Entró por el fondo, atacó a su expareja delante del nene y recibió pena condicional
Pese a tener una restricción judicial, un hombre irrumpió de madrugada en la casa de su expareja en Pocito, la golpeó y la hirió con un elemento punzante. Fue capturado poco después y terminó condenado en un juicio abreviado.
Una orden de la Justicia no le alcanzó para frenar el avance. En plena madrugada del 22 de julio, un hombre trepó la pared trasera de una vivienda en Pocito e ingresó sin permiso a la casa de su expareja. Adentro, la escena fue brutal: la atacó delante del hijo menor de la mujer, la golpeó y la dejó herida antes de escapar.
La causa fue investigada por el fiscal Fernando Bonomo y terminó este jueves con una condena de un año de prisión de cumplimiento condicional, tras un juicio abreviado. Franco Santiago Navarro fue hallado responsable de lesiones leves agravadas por el vínculo, violación de domicilio y desobediencia a una orden judicial, todo en concurso real. La medida que había violado le prohibía cualquier acto de hostigamiento o acercamiento hacia su expareja y sus hijos.
Según la reconstrucción del hecho, la mujer estaba en la cocina con su hijo cuando fue sorprendida desde atrás. Sin decir una palabra, recibió un golpe de puño en la cabeza y en el rostro, tan fuerte que perdió el conocimiento por unos instantes. Cuando logró reaccionar, advirtió además una herida provocada con un elemento punzante en el pecho, por encima de la mama izquierda.

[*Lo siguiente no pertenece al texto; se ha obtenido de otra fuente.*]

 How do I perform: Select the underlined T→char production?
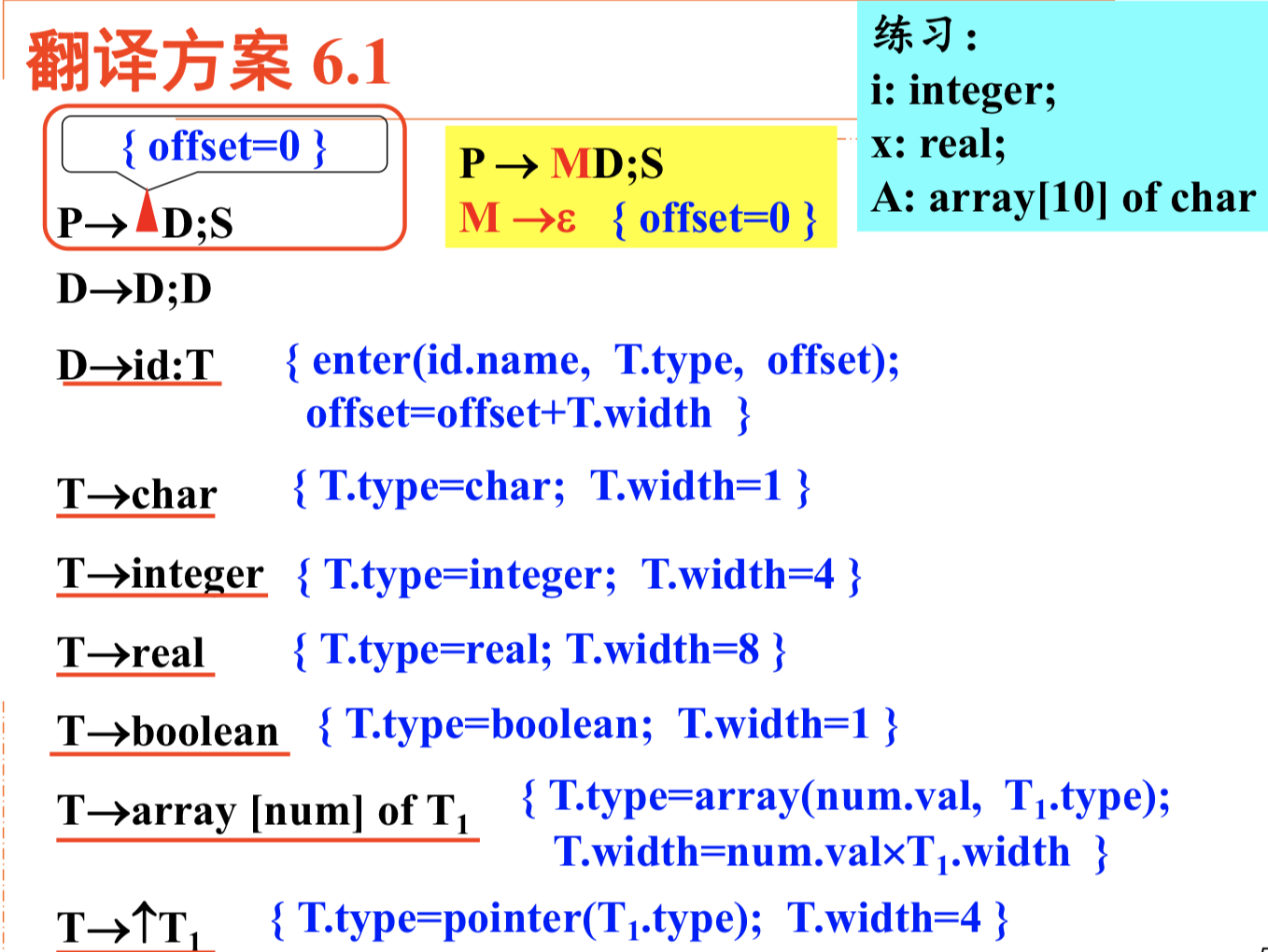click(x=136, y=495)
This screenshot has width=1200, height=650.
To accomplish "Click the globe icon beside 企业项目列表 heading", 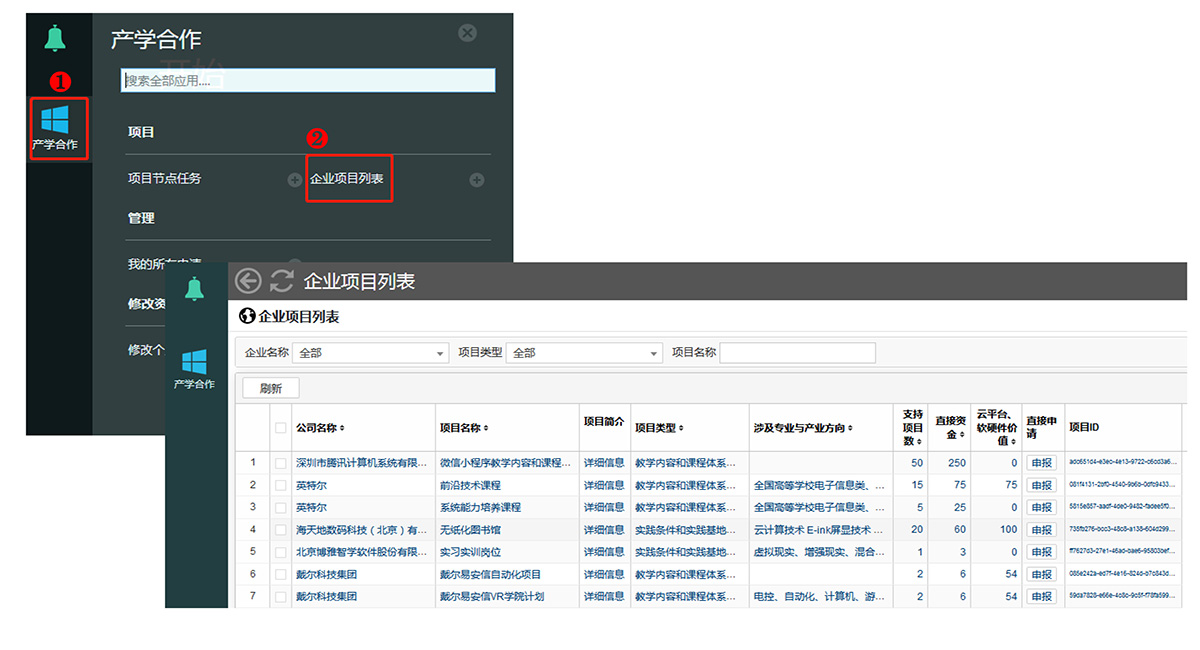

Mientras el nene lloraba, el agresor ya se había ido por la misma pared por la que había entrado.
Desesperada y en shock, la víctima corrió hasta la casa de su madre, ubicada en el mismo terreno, y pidió ayuda a sus familiares. Minutos después, un llamado al 911 activó a la Policía y al servicio de emergencias. Cuando llegaron, la encontraron presionando la lesión con una toalla mientras esperaba asistencia médica. Con los datos aportados por la familia, montaron un operativo y lo ubicaron apenas 40 minutos después en la zona de Independencia y Jocolí.
Al momento de la detención, los efectivos advirtieron que Navarro tenía dos heridas que, en principio, habrían sido autoinfligidas. Más tarde, la mujer denunció lo ocurrido en la UFI CAVIG y el examen médico legal confirmó las lesiones. El caso volvió a exponer, con toda su crudeza, cómo una restricción judicial puede ser desobedecida y terminar en una madrugada de terror para una familia entera.